Il faudrait étudier, ce que le reportage montre un peu, les réceptions du QI, les bricolages que chacun fait avec et autour de lui, ce qui inclurait ce qui se rapprocherait le plus d’une étude du QI lui-même, son image à travers ces bricolages.

Sinon comme d’habitude personne ne dit ce qu’est être doué. J’ai demandé à mon frère et instantanément il m’a répondu que c’était maîtriser certaines capacités, aptitudes. Cela indique un modèle de compétences, dont on n’a pas forcément conscience, et surtout induit un relativisme à peu près total au sein des compétences, ce qui ouvre sur des utilisations/réceptions du QI extrêmement diverses, même si cet outil n’a peut-être pas encore été mobilisé par la Fédération Internationale des Glandeurs Eternels, tant le modèle des compétences repose sur l’idéal moderne de mobilisation.

Par ailleurs, aux images vues le mot bourgeois est sorti de ma bouche sans que je le fasse exprès, alors je l’ai ravalé parce qu’il n’a goût de rien et donne de bien mauvais crachats. Il y a cependant un idéal d’un être et d’un développement, fondé sur la réalité « bourgeoise », et ce par adaptation à un ensemble donné, mais ensuite c’est le régime de la différence et de l’exception qui prime : il ne s’agit pas de s’assurer que le prodige maison est bien normal, mais de savoir enfin que son enfant est bien anormal comme on l’a toujours pensé, qu’il est bien, sur le mode aisé, un possible membre de l’élite, et sur le mode populaire un monstre admirable, auquel les parents souhaitent toutefois de se fondre dans le moule.
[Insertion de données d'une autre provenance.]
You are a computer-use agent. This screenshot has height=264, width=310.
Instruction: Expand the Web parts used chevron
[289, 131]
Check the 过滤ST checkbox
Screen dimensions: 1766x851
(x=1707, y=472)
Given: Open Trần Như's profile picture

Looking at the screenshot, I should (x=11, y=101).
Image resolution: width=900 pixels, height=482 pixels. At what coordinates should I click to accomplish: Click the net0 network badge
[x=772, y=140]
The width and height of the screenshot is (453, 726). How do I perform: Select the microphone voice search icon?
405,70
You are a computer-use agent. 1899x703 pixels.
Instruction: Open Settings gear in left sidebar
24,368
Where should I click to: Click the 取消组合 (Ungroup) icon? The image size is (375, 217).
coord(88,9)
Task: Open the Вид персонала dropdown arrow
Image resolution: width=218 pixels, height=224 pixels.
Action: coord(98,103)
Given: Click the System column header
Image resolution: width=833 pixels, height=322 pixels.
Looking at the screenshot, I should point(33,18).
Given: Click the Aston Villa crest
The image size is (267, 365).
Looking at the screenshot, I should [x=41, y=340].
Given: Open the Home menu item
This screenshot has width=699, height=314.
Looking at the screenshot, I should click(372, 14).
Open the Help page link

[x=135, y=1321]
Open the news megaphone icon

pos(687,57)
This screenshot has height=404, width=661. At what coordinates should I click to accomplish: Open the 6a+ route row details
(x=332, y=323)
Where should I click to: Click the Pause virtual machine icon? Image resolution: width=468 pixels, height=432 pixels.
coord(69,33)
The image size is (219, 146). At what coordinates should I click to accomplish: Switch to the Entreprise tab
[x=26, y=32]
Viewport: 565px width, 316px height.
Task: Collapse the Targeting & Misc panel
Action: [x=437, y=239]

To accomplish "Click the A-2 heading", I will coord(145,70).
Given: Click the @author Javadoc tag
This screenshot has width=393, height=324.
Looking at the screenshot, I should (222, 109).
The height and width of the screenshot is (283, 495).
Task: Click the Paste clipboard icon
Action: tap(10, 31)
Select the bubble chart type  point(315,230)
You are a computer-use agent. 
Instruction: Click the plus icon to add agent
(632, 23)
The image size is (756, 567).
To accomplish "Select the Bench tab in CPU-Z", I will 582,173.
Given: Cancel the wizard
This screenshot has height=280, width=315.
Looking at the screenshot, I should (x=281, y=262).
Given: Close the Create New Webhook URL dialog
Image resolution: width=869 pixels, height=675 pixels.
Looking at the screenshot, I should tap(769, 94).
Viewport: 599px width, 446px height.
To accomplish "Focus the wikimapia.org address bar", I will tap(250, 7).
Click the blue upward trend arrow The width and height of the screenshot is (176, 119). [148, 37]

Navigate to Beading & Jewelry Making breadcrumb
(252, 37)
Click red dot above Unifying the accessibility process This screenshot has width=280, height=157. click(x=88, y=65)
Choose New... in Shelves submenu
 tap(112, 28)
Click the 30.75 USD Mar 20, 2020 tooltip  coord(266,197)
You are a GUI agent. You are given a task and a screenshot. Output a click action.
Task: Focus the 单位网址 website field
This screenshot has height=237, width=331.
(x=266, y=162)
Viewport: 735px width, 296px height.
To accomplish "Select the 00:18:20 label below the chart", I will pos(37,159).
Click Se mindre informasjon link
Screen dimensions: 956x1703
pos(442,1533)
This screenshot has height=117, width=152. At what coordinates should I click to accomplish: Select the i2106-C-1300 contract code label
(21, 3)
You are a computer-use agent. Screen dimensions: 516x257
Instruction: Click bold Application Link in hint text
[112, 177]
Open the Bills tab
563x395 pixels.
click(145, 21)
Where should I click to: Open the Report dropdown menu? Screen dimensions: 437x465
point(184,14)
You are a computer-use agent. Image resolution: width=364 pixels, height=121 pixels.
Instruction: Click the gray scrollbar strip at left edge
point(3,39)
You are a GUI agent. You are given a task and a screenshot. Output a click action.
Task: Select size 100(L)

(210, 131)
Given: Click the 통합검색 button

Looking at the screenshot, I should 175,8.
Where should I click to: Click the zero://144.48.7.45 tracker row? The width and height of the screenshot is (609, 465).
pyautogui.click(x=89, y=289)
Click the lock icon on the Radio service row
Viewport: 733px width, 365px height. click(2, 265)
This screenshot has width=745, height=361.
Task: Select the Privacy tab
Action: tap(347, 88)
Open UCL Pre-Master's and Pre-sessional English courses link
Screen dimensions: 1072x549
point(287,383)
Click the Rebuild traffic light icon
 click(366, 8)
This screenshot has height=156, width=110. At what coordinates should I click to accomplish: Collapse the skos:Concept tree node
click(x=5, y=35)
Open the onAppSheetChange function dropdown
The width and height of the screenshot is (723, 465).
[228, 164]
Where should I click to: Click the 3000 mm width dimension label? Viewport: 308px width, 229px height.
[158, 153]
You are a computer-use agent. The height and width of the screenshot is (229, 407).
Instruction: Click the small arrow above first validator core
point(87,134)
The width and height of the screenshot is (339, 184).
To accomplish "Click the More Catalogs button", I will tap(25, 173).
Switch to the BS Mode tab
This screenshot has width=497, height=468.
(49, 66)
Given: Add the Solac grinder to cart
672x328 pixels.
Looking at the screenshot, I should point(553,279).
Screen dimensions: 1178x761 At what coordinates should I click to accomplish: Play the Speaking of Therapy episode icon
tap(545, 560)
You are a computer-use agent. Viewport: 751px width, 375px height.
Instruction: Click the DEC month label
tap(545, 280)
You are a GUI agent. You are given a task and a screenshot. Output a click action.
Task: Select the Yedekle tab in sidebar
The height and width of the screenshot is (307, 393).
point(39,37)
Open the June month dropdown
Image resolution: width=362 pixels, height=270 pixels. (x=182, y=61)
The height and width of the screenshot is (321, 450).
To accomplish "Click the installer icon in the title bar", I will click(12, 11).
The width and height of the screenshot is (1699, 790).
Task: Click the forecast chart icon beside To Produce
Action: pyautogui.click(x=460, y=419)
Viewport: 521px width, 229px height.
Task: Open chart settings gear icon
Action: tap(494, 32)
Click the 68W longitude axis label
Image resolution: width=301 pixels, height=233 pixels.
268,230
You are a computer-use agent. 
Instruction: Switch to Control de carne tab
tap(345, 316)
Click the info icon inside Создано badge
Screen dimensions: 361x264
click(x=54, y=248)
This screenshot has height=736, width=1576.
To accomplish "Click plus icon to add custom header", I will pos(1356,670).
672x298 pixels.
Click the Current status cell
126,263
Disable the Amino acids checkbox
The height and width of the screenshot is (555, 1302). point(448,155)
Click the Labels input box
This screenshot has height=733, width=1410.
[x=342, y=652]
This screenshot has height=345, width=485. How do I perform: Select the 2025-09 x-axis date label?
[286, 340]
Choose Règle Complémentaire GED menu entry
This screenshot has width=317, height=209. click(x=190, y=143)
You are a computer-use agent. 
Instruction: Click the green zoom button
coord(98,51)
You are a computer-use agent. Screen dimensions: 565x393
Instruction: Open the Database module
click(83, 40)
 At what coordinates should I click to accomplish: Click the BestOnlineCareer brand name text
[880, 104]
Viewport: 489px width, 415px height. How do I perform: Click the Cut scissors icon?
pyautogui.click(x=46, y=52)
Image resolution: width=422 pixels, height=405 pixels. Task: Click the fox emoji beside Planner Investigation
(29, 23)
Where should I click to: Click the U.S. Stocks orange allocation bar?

En Birmanie pas d’oiseaux, mais des cadavres de tous âges dans les eaux du delta. Dans la réserve du magasin un moineau m’a frôlé l’épaule, effrayé peut-être par mon violent coup de balai ; j’ai mis toutes les cochonneries à la poubelle et demain, libre, j’irai peut-être photographier autre chose que des pigeons, comme cette mésange devant ma fenêtre l’autre jour, pour voir s’ils prennent la peine de ne pas s’écraser dans les vitres, l’une de ces vitres cachant l’image d’un écran plat qualifié par la publicité de « purobjet ».